All across the country tonight, and right here in the state of Minnesota, parents played with their children, tucked them in, listened to their prayers, kissed them, and told them they loved them. And tomorrow they’ll do it all over again, even though it never makes the newspapers.
I have to believe that.
I have to because the stuff that does make the papers is enough to make you despair of the madness in this world. A “hunter” father who stocks up on beer and pot for a hunting trip but can’t be bothered to buy a hunting license and forgets, apparently, what a turkey looks like, shoots and kills his 8-year-old son. A mother puts her 2-year-old son and 11-month-old daughter in a bathtub full of water and leaves them alone while she shops on-line for new shoes, needing the 2-year-old to come and tell her “something’s wrong” as the infant girl drowns. A massive professional football player decides to play a game of “let’s see if you can get out of a plastic bag” with his two year old son, who is fortunately rescued by his mother. A couple of weeks ago I read about a mother in Chicago who drowned her baby girl in the bathtub because having to care for the baby was cutting into her partying.

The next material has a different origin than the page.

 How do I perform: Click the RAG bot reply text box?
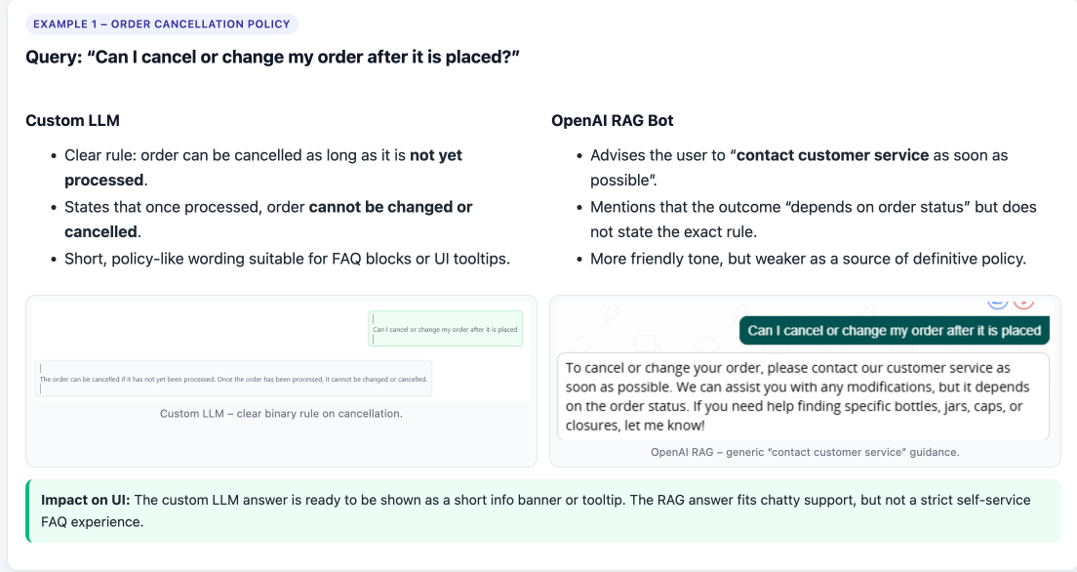(x=803, y=396)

In the first two cases, anyway, the reports are that the so-called adults are devastated by what happened, and some people even suggest that the legal sanctions be limited because the perpetrators are already suffering. And to that a little piece of me deep down inside says, “Good,” even though I know I should be compassionate and prayerful.
What I don’t know is what happened to the parental wiring in each of these cases to short-circuit certain instincts. I know that kids can be very frustrating and time-consuming and can wreak havoc on your neat little existence. That is not a capital offense, however, even if it seems as if our culture treats being able to do what you want to do as a sacred thing.
You know, I like doing my own thing too, but I knew the first time I held my first-born that I would willingly die for her; literally if called upon and figuratively every day as I adjusted my life in countless ways big and small to make a place for her (and later her sister) in this world. And I don’t say that to suggest that I’m exceptional in any way; in fact, I think that that is or should be the norm even though the headlines increasingly suggest that that is not the case.
Every so often, however, another headline proves the opposite.
CHICAGO — Chicago police say a man died as he tried to shield his four-year-old daughter from an auto allegedly driven by a man under the influence of a controlled substance.
Joseph Richardson was walking his daughter Kaniyah to a McDonald’s for burgers late Monday when a car jumped the curb. Police say the 39-year-old Richardson grabbed his daughter and held her up out of harm’s way just before the car slammed the two into a fence.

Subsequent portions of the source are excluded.